━━━ Material shown

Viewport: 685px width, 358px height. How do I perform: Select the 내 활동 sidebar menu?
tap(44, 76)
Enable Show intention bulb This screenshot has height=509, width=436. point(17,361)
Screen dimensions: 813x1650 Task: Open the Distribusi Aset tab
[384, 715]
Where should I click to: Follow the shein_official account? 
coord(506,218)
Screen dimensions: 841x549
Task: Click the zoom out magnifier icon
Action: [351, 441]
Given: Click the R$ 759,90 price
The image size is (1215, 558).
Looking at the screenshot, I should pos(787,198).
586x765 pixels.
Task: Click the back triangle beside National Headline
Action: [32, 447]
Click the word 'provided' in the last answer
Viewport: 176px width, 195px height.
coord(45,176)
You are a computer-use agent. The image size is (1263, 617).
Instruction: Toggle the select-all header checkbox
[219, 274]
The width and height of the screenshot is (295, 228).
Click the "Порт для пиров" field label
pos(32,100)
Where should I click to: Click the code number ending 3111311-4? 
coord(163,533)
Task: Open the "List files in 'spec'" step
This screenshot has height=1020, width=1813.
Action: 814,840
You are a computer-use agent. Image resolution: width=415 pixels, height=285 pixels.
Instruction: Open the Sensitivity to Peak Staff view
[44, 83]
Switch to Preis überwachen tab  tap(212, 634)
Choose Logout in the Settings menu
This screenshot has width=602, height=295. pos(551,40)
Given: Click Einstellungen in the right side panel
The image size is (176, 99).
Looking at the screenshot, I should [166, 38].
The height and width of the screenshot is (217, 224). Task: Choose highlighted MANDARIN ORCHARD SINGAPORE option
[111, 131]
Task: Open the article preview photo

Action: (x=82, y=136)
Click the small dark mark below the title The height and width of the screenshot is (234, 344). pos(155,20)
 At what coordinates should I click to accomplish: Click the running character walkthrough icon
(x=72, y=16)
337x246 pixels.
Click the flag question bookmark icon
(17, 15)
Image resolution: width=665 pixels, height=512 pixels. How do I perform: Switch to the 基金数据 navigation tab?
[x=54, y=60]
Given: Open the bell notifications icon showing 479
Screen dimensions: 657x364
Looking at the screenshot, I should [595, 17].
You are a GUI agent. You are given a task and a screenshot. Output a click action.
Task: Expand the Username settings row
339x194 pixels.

━━━━━━

| Work instruction |
Only lines holding the word "agent" are wanted, so copy each of them from the records above.

| Answer to this task |
You are a computer-use agent. The image size is (1263, 617).
You are a computer-use agent. Image resolution: width=415 pixels, height=285 pixels.
You are a GUI agent. You are given a task and a screenshot. Output a click action.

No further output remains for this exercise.